Merge pull request #2748 from fermyon/llm-features

rylev · web-flow · commit 752939cc1153 · 2024-08-23T09:47:03.000+02:00
Put local llm behind feature flags like they used to be.
diff --git a/Cargo.toml b/Cargo.toml
@@ -113,10 +113,9 @@ wit-component = "0.19.0"
 # TODO(factors): default = ["llm"]
 all-tests = ["extern-dependencies-tests"]
 extern-dependencies-tests = []
-# TODO(factors):
-# llm = ["spin-trigger-http/llm"]
-# llm-metal = ["llm", "spin-trigger-http/llm-metal"]
-# llm-cublas = ["llm", "spin-trigger-http/llm-cublas"]
+llm = ["spin-trigger-http2/llm"]
+llm-metal = ["llm", "spin-trigger-http2/llm-metal"]
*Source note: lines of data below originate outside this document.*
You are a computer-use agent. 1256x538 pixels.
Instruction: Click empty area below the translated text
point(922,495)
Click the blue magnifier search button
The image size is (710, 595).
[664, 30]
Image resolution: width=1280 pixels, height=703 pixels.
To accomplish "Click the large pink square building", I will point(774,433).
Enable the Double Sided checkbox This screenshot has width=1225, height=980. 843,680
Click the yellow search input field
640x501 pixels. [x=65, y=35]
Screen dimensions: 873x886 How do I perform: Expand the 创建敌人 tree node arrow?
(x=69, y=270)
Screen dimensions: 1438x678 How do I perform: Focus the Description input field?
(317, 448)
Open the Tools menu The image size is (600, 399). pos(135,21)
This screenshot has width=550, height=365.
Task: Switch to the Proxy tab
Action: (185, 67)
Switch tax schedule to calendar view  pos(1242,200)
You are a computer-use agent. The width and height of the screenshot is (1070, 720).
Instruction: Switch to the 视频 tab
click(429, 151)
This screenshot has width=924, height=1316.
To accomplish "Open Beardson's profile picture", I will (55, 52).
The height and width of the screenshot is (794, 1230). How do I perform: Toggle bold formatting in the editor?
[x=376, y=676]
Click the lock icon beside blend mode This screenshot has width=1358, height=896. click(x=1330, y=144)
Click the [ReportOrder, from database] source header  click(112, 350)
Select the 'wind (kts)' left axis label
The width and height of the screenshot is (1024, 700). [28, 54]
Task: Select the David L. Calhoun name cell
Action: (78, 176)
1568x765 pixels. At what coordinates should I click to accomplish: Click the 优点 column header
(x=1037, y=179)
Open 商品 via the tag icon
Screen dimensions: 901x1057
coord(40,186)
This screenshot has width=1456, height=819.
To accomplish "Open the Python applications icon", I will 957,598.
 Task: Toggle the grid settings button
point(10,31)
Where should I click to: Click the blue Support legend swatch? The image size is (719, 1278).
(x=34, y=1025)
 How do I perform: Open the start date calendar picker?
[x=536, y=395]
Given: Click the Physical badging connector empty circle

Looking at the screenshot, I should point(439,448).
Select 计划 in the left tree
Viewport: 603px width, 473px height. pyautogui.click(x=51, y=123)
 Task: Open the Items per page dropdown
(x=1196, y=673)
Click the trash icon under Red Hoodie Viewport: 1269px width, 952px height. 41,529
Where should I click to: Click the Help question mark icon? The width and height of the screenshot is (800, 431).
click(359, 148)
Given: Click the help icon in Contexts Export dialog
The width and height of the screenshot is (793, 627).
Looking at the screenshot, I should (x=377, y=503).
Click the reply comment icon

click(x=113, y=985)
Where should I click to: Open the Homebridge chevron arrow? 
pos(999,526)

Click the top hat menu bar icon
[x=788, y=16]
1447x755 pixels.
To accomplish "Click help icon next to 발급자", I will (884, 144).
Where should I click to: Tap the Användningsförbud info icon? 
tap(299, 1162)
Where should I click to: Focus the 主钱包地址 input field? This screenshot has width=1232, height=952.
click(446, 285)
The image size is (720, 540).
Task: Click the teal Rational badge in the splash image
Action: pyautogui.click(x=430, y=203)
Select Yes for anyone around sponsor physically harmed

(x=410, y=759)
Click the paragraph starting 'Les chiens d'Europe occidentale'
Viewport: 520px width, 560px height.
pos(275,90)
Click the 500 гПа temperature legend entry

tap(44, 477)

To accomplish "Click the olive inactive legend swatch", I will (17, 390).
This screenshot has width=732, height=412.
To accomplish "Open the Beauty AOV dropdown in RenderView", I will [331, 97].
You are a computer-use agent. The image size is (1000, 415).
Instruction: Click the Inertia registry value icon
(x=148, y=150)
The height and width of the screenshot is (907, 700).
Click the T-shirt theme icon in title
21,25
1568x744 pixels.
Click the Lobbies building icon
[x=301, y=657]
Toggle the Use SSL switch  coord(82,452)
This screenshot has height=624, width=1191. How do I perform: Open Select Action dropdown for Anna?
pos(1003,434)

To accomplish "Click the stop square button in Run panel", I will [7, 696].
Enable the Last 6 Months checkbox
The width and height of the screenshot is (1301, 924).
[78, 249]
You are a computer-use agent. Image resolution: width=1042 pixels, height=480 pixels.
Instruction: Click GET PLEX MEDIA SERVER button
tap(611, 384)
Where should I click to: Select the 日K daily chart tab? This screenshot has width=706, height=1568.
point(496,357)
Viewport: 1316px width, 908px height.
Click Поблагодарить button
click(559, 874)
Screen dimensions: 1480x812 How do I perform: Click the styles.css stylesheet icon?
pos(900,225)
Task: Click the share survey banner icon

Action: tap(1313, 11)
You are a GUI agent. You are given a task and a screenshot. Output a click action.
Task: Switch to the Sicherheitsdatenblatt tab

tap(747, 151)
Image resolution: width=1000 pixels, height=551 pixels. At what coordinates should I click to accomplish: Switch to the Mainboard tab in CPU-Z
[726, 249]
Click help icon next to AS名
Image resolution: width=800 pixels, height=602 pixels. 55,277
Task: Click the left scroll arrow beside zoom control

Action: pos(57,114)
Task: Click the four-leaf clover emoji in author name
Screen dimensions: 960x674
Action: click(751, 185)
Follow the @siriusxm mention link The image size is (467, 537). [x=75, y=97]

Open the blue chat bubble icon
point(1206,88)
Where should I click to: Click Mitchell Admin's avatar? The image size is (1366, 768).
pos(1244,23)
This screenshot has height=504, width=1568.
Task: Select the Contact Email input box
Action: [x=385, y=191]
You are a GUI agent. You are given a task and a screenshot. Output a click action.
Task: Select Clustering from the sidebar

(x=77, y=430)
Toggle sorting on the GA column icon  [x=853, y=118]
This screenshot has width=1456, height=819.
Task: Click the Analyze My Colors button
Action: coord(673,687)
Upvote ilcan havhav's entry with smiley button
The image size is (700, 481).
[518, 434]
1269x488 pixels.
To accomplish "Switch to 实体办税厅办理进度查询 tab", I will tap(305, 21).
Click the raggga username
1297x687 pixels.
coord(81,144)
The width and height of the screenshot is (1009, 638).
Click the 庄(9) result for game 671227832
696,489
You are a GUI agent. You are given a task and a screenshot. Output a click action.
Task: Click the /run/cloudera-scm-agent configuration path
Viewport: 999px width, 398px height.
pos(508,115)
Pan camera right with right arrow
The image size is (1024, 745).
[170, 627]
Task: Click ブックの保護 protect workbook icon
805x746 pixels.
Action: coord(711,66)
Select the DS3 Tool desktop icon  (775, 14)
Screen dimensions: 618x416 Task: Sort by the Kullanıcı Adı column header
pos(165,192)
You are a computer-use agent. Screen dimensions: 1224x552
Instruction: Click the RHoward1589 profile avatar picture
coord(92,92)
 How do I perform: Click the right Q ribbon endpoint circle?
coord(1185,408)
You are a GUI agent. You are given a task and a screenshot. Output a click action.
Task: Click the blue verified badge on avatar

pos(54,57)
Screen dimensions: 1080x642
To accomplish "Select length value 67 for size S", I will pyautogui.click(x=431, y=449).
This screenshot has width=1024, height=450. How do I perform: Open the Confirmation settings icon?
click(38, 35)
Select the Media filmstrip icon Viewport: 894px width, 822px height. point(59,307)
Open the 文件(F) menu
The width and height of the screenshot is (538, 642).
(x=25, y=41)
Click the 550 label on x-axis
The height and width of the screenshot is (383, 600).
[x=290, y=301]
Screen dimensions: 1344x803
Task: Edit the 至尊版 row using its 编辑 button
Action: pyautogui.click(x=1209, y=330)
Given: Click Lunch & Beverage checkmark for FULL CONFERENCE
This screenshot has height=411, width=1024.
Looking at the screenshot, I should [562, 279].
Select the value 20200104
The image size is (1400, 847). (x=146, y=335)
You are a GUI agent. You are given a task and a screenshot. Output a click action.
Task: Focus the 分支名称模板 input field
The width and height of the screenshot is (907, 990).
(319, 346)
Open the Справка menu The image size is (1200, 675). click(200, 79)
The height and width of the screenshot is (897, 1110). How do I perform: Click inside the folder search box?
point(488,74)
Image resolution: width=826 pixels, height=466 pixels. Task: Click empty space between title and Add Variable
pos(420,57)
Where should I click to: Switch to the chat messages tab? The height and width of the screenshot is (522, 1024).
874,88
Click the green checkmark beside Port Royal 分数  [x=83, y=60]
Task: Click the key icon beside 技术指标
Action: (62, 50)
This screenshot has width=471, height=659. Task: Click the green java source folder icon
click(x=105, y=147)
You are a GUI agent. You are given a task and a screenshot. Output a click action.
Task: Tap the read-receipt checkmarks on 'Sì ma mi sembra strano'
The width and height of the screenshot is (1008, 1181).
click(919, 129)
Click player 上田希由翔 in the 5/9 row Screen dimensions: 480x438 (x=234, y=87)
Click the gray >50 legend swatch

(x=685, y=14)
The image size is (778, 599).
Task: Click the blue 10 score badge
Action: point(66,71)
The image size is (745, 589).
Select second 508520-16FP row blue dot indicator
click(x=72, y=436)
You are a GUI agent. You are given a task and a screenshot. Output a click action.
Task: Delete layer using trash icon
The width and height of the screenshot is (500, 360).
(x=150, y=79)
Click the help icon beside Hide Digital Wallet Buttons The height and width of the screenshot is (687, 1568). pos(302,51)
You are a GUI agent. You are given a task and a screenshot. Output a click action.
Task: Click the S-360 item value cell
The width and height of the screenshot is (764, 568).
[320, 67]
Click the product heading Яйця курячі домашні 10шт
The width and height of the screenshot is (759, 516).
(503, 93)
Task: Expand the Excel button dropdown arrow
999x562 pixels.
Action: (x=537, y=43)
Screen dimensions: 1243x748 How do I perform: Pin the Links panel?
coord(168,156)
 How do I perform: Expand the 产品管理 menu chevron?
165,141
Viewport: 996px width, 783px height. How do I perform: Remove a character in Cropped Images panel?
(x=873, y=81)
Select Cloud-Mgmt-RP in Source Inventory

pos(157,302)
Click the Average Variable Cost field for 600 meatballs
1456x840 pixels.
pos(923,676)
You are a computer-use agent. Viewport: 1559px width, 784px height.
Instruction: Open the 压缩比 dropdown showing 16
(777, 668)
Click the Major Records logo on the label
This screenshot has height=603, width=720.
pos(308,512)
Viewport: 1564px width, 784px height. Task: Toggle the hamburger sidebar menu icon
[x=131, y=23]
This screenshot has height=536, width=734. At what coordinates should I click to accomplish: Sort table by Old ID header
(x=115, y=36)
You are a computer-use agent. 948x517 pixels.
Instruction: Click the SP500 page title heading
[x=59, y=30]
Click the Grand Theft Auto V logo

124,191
+llm-cublas = ["llm", "spin-trigger-http2/llm-cublas"]
 
 [workspace]
 members = [
diff --git a/crates/factor-llm/Cargo.toml b/crates/factor-llm/Cargo.toml
@@ -8,19 +8,24 @@ homepage.workspace = true
 repository.workspace = true
 rust-version.workspace = true
 
+[features]
+llm = ["spin-llm-local"]
+llm-metal = ["llm", "spin-llm-local/metal"]
+llm-cublas = ["llm", "spin-llm-local/cublas"]
+
 [dependencies]
 anyhow = "1.0"
 async-trait = "0.1"
 serde = "1.0"
 spin-factors = { path = "../factors" }
-spin-llm-local = { path = "../llm-local" }
+spin-llm-local = { path = "../llm-local", optional = true }
 spin-llm-remote-http = { path = "../llm-remote-http" }
 spin-locked-app = { path = "../locked-app" }
 spin-world = { path = "../world" }
 tracing = { workspace = true }
 tokio = { version = "1", features = ["sync"] }
 toml = "0.8"
-url = "2"
+url = { version = "2", features = ["serde"] }
 
 [dev-dependencies]
 spin-factors-test = { path = "../factors-test" }
diff --git a/crates/factor-llm/src/spin.rs b/crates/factor-llm/src/spin.rs
@@ -1,8 +1,6 @@
 use std::path::PathBuf;
 use std::sync::Arc;
 
-pub use spin_llm_local::LocalLlmEngine;
-
 use spin_llm_remote_http::RemoteHttpLlmEngine;
 use spin_world::async_trait;
 use spin_world::v1::llm::{self as v1};
@@ -12,26 +10,48 @@ use url::Url;
 
 use crate::{LlmEngine, LlmEngineCreator, RuntimeConfig};
 
-#[async_trait]
-impl LlmEngine for LocalLlmEngine {
-    async fn infer(
-        &mut self,
-        model: v1::InferencingModel,
-        prompt: String,
-        params: v2::InferencingParams,
-    ) -> Result<v2::InferencingResult, v2::Error> {
-        self.infer(model, prompt, params).await
-    }
+#[cfg(feature = "llm")]
+mod local {
+    use super::*;
+    pub use spin_llm_local::LocalLlmEngine;
 
-    async fn generate_embeddings(
-        &mut self,
-        model: v2::EmbeddingModel,
-        data: Vec<String>,
-    ) -> Result<v2::EmbeddingsResult, v2::Error> {
-        self.generate_embeddings(model, data).await
+    #[async_trait]
+    impl LlmEngine for LocalLlmEngine {
+        async fn infer(
+            &mut self,
+            model: v2::InferencingModel,
+            prompt: String,
+            params: v2::InferencingParams,
+        ) -> Result<v2::InferencingResult, v2::Error> {
+            self.infer(model, prompt, params).await
+        }
+
+        async fn generate_embeddings(
+            &mut self,
+            model: v2::EmbeddingModel,
+            data: Vec<String>,
+        ) -> Result<v2::EmbeddingsResult, v2::Error> {
+            self.generate_embeddings(model, data).await
+        }
     }
 }
 
+/// The default engine creator for the LLM factor when used in the Spin CLI.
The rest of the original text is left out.